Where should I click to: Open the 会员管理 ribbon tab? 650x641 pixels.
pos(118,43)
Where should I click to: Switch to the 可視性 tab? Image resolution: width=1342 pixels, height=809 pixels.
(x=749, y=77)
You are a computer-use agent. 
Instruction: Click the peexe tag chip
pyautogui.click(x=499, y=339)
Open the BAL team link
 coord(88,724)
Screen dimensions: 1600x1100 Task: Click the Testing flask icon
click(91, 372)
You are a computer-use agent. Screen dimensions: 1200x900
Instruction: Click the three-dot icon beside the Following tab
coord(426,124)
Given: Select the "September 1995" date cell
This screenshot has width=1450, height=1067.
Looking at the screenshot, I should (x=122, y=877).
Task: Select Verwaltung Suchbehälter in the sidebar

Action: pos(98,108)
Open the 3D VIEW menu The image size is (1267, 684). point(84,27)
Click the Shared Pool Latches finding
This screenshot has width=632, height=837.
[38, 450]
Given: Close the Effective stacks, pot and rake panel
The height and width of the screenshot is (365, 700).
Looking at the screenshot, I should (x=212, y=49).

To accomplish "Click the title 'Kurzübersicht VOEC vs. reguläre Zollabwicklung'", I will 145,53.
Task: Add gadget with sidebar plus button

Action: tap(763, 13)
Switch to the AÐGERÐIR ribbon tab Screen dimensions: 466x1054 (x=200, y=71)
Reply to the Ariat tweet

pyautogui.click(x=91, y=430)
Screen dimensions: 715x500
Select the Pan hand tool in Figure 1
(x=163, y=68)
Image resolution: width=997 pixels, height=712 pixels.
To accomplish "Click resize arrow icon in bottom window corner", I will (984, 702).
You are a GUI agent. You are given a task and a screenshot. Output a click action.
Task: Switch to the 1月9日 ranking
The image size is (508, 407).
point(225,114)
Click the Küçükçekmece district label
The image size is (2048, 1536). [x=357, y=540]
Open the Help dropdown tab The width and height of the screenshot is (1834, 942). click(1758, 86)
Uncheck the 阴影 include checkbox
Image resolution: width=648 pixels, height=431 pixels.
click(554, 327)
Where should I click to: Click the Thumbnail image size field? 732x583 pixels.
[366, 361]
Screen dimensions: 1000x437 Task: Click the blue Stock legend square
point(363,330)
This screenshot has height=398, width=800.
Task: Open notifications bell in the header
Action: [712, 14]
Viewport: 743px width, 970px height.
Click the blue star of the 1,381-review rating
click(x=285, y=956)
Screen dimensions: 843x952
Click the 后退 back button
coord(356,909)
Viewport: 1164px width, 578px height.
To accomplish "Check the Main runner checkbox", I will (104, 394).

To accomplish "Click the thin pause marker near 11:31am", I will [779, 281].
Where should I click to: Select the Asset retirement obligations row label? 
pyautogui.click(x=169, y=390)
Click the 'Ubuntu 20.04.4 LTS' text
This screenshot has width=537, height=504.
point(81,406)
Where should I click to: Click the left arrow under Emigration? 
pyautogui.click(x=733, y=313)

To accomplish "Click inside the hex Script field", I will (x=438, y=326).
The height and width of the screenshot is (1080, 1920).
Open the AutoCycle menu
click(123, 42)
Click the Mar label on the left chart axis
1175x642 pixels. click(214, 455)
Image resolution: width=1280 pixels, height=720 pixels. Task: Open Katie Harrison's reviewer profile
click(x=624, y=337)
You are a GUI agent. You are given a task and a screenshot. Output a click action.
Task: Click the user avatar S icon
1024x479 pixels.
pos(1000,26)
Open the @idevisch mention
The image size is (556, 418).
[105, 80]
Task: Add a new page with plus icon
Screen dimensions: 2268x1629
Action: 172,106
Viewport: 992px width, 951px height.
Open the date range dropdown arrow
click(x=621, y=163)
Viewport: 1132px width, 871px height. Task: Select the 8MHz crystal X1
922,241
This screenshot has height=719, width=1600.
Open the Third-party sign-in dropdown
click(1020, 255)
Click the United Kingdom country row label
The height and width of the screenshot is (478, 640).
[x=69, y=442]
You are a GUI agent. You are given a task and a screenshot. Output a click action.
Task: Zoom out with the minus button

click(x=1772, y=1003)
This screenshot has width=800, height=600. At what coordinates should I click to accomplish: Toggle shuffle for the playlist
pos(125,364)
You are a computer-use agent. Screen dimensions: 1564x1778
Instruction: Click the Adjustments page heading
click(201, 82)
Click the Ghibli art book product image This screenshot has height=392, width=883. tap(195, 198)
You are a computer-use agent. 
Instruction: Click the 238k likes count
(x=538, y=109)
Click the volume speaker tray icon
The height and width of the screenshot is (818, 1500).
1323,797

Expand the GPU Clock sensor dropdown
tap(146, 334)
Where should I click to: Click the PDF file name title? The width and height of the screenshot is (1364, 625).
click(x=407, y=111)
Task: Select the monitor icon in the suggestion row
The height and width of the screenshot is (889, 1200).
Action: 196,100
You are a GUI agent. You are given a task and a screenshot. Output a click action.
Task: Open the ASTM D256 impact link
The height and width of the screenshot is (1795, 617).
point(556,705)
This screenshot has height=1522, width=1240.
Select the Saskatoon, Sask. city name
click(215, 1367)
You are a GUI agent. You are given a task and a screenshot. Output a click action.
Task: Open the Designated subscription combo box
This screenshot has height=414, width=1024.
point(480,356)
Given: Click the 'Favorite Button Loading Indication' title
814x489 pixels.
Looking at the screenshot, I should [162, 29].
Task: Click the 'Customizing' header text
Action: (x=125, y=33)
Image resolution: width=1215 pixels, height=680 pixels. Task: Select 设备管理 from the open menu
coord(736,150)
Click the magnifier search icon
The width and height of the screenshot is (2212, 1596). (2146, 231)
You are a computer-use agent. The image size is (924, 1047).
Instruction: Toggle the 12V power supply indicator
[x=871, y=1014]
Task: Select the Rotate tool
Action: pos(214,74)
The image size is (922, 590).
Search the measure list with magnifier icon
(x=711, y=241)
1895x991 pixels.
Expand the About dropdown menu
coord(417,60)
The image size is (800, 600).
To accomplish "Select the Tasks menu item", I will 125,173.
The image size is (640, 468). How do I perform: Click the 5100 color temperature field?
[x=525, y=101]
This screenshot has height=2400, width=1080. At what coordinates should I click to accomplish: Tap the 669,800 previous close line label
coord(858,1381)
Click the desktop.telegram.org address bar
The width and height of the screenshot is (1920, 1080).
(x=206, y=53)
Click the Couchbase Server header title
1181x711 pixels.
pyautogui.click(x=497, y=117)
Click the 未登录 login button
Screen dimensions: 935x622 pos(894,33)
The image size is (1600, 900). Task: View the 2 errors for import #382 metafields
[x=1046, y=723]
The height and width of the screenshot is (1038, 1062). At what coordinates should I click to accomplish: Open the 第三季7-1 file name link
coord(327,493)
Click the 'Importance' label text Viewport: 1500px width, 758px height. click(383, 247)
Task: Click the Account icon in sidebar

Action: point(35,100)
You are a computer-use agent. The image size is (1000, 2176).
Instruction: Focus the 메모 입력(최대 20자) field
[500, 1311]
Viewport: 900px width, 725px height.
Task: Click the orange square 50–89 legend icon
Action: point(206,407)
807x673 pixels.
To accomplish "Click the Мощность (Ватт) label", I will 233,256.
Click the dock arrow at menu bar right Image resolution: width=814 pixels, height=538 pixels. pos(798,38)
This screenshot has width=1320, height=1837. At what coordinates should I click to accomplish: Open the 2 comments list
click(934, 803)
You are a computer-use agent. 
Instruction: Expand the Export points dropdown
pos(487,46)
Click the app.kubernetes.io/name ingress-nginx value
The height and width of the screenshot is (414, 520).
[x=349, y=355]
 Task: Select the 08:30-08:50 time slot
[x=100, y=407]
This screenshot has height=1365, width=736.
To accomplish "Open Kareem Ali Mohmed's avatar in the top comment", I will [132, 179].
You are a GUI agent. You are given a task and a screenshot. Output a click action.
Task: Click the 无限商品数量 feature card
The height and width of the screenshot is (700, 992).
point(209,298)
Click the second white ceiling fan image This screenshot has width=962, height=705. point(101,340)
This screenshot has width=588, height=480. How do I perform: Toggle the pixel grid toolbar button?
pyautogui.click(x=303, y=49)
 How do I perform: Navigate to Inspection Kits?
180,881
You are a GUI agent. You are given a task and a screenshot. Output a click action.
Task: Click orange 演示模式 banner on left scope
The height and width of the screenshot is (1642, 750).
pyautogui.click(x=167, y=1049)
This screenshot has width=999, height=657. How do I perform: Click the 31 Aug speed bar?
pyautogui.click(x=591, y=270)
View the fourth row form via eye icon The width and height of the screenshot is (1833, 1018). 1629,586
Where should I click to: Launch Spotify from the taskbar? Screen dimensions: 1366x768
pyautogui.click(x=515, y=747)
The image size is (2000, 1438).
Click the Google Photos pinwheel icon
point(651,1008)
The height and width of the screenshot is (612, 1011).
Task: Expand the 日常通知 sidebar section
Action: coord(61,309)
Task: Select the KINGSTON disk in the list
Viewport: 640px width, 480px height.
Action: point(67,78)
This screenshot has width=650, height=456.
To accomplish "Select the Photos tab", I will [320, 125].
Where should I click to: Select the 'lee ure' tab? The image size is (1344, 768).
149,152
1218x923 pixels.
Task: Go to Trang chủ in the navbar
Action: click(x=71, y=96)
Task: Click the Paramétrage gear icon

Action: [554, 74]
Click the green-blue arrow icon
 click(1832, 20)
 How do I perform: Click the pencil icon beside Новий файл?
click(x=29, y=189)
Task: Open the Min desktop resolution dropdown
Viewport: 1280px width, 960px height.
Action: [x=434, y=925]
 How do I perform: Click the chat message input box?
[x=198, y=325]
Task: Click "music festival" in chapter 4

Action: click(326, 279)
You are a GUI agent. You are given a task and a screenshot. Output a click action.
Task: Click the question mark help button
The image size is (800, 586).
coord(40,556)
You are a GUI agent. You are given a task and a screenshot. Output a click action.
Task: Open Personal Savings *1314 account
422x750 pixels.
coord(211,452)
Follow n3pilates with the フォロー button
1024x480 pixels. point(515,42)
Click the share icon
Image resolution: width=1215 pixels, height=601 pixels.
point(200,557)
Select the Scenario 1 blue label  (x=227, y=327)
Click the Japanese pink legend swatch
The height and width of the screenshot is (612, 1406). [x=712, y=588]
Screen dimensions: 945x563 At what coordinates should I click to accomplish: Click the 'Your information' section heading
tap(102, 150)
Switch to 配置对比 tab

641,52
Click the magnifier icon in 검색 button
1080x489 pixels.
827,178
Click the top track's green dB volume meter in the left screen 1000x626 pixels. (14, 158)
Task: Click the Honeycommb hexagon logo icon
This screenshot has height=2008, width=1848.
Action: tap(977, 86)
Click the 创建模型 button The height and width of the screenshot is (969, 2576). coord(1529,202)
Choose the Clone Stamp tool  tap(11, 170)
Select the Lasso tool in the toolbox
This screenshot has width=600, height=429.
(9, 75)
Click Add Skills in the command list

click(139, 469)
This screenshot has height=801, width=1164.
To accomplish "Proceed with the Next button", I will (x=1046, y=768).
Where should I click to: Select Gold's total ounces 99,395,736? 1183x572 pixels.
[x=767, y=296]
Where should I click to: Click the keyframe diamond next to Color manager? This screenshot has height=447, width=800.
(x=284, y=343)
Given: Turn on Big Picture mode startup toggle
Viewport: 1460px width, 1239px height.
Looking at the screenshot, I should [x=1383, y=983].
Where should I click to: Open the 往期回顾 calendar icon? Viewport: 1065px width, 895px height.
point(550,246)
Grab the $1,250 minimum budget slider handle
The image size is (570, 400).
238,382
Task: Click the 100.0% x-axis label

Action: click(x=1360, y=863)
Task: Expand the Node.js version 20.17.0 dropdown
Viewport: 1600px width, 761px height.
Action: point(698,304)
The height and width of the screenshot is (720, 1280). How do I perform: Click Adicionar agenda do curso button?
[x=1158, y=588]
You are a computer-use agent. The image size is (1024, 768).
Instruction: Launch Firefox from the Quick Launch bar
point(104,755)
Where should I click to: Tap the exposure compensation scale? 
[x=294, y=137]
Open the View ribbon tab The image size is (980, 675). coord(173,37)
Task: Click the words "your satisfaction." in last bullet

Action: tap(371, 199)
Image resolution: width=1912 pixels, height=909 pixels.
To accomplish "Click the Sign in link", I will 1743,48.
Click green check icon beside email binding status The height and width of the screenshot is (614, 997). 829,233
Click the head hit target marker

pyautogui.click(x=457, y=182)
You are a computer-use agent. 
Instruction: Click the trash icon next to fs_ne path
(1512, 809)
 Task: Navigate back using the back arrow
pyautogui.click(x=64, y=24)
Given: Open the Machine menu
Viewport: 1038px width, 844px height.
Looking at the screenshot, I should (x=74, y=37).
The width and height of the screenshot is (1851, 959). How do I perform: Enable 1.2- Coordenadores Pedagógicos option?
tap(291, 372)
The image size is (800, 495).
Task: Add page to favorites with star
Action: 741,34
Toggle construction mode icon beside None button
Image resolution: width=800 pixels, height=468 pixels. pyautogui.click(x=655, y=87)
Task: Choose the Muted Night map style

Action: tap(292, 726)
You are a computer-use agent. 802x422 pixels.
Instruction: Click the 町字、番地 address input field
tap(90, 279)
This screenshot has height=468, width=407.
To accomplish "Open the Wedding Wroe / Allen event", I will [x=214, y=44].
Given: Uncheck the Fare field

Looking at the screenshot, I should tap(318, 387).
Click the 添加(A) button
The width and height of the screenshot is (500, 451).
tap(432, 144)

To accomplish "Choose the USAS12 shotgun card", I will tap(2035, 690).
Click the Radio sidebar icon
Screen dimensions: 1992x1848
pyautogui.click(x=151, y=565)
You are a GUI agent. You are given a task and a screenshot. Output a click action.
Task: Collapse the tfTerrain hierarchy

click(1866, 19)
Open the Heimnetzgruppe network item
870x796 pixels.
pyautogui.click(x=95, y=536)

────────────────────

**What is asked**
Could you retype the records starting with the line containing "Open the View" and going on through the end of the records, with every line kept the same?

**Exercise answer**
Open the View ribbon tab The image size is (980, 675). coord(173,37)
Task: Click the words "your satisfaction." in last bullet

Action: tap(371, 199)
Image resolution: width=1912 pixels, height=909 pixels.
To accomplish "Click the Sign in link", I will 1743,48.
Click green check icon beside email binding status The height and width of the screenshot is (614, 997). 829,233
Click the head hit target marker

pyautogui.click(x=457, y=182)
You are a computer-use agent. 
Instruction: Click the trash icon next to fs_ne path
(1512, 809)
 Task: Navigate back using the back arrow
pyautogui.click(x=64, y=24)
Given: Open the Machine menu
Viewport: 1038px width, 844px height.
Looking at the screenshot, I should (x=74, y=37).
The width and height of the screenshot is (1851, 959). How do I perform: Enable 1.2- Coordenadores Pedagógicos option?
tap(291, 372)
The image size is (800, 495).
Task: Add page to favorites with star
Action: 741,34
Toggle construction mode icon beside None button
Image resolution: width=800 pixels, height=468 pixels. pyautogui.click(x=655, y=87)
Task: Choose the Muted Night map style

Action: tap(292, 726)
You are a computer-use agent. 802x422 pixels.
Instruction: Click the 町字、番地 address input field
tap(90, 279)
This screenshot has height=468, width=407.
To accomplish "Open the Wedding Wroe / Allen event", I will [x=214, y=44].
Given: Uncheck the Fare field

Looking at the screenshot, I should tap(318, 387).
Click the 添加(A) button
The width and height of the screenshot is (500, 451).
tap(432, 144)

To accomplish "Choose the USAS12 shotgun card", I will tap(2035, 690).
Click the Radio sidebar icon
Screen dimensions: 1992x1848
pyautogui.click(x=151, y=565)
You are a GUI agent. You are given a task and a screenshot. Output a click action.
Task: Collapse the tfTerrain hierarchy

click(1866, 19)
Open the Heimnetzgruppe network item
870x796 pixels.
pyautogui.click(x=95, y=536)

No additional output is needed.